INSTRUCTIONS FOR THE TASK: For the entries below, print exactly the lines between the line holding "Tap the $272,306.85 estimated cash total" and the line holding "Viewport: 1242px width, 2208px height.", inclusive, and nothing else.

DATA:
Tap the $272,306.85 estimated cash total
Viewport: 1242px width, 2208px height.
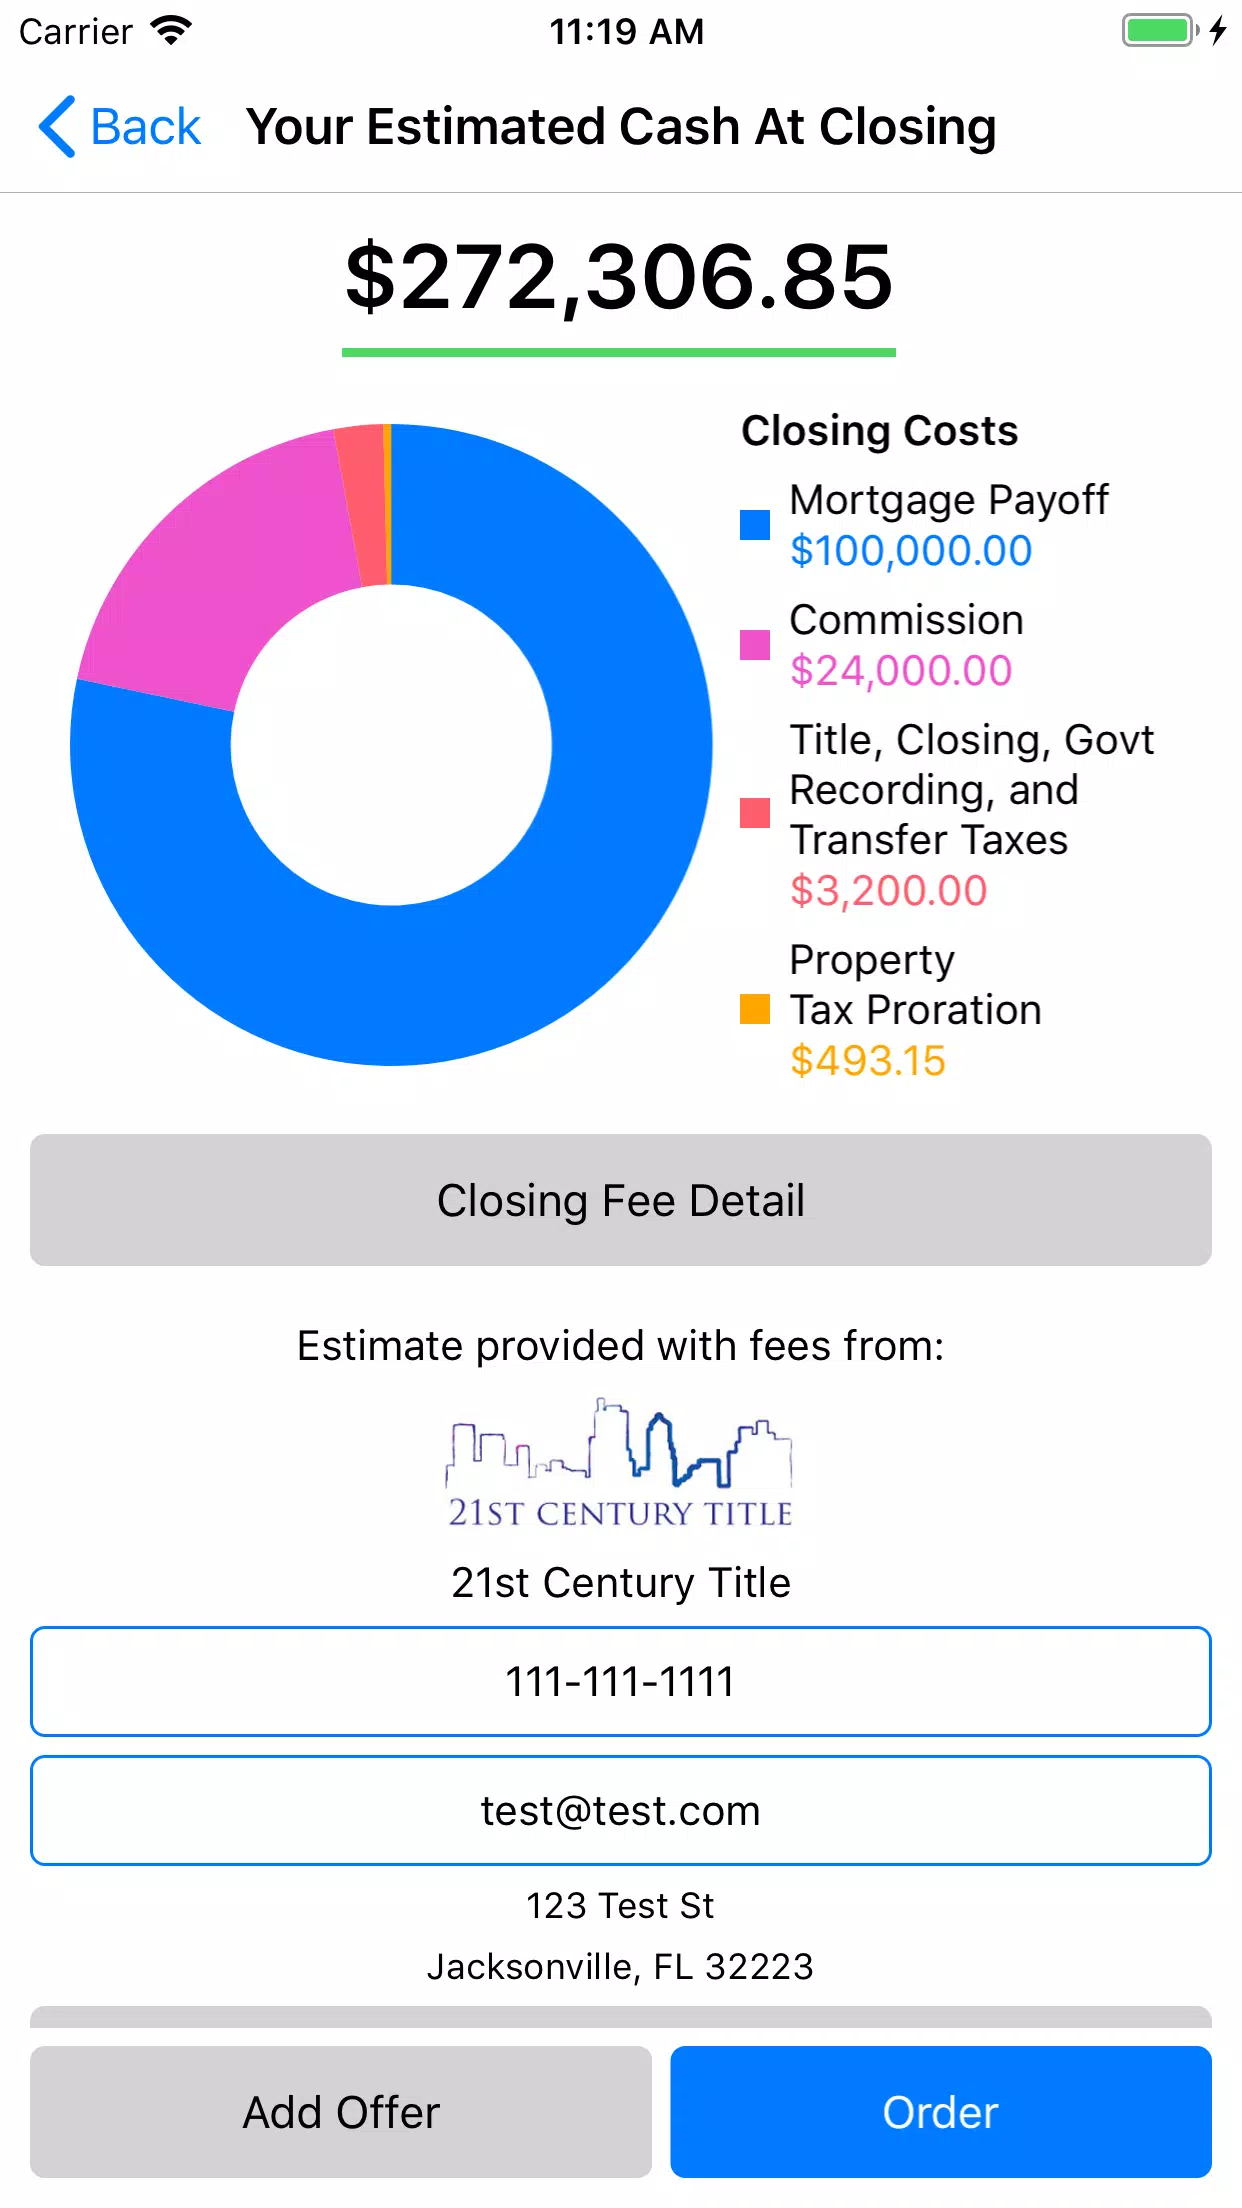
...
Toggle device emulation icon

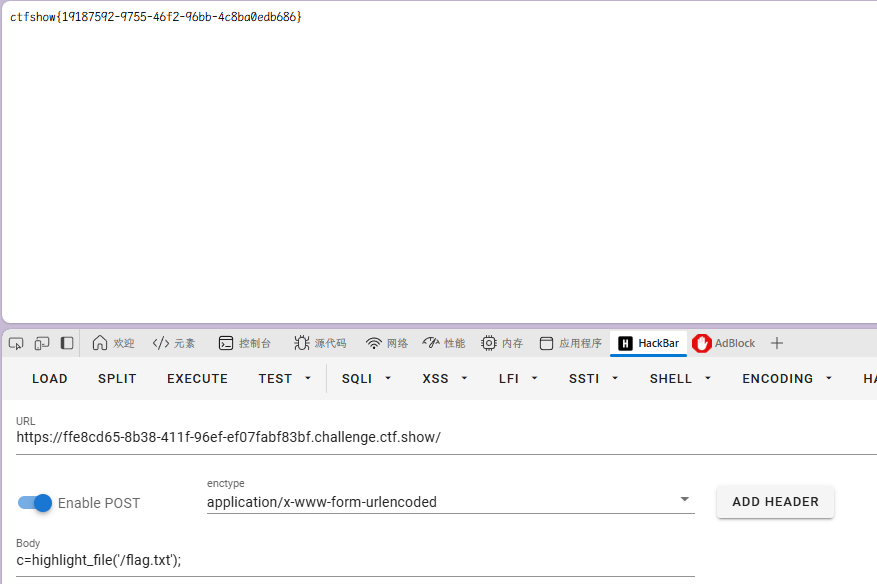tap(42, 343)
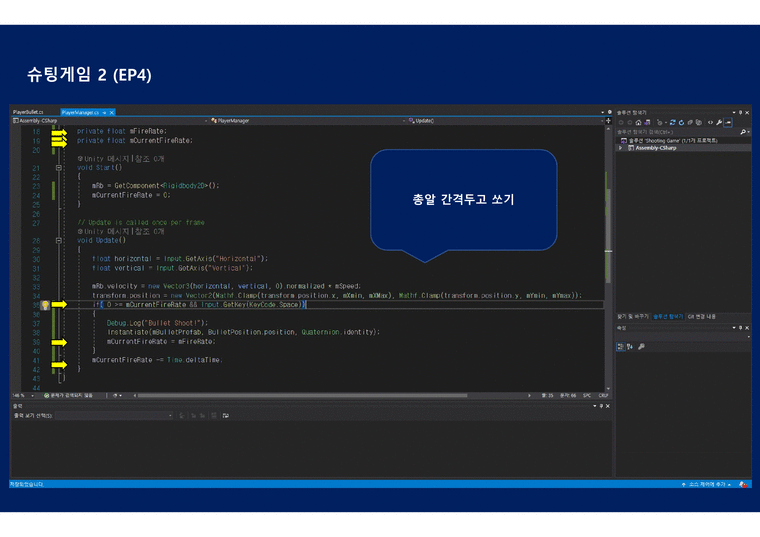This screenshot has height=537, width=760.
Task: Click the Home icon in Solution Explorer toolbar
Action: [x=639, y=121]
...
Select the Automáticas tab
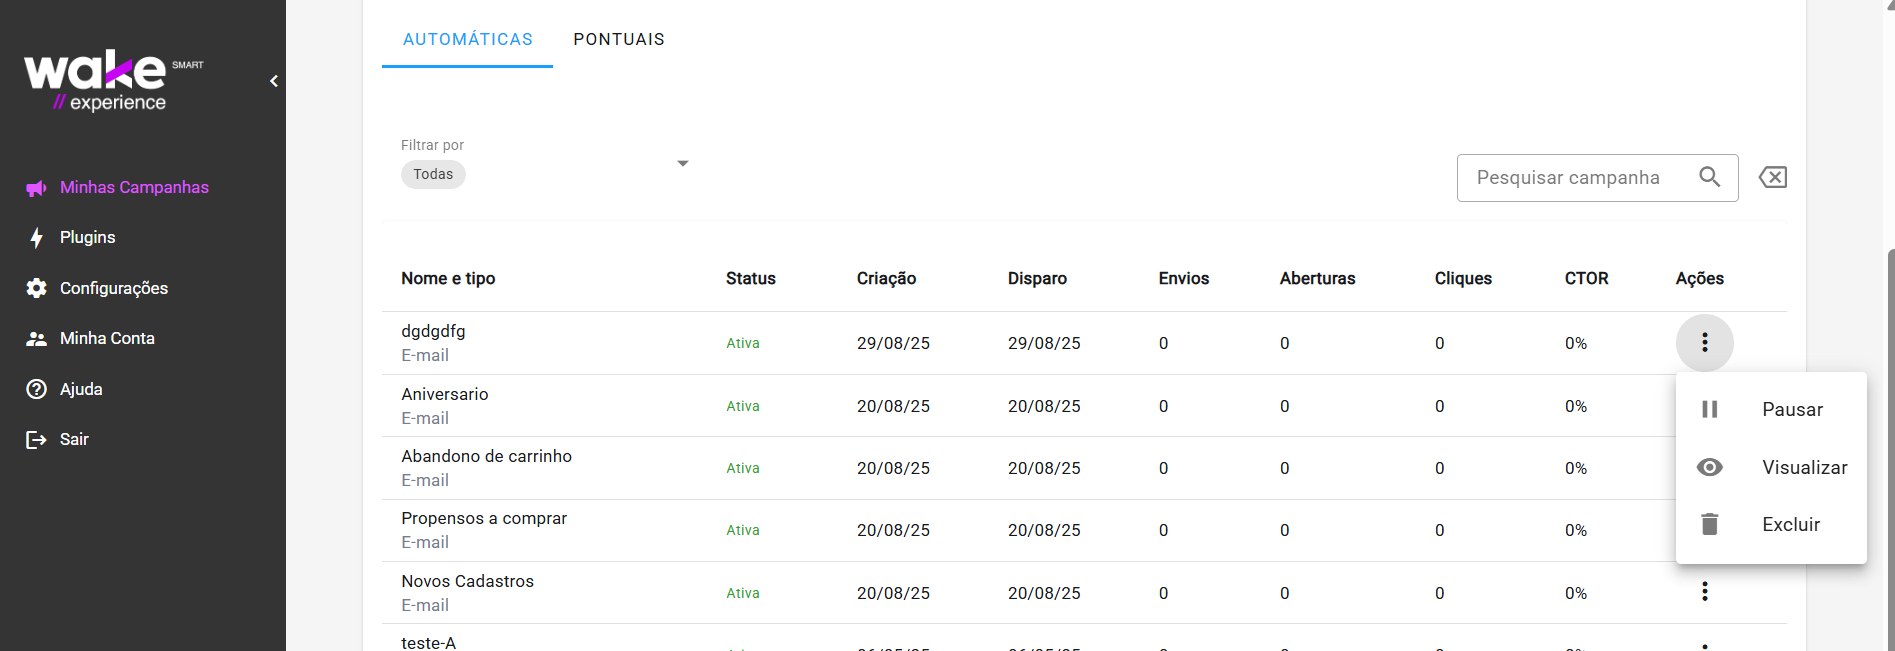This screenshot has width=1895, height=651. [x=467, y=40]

FINISHED EXERCISE:
Tap the $272,306.85 estimated cash total
Viewport: 1242px width, 2208px height.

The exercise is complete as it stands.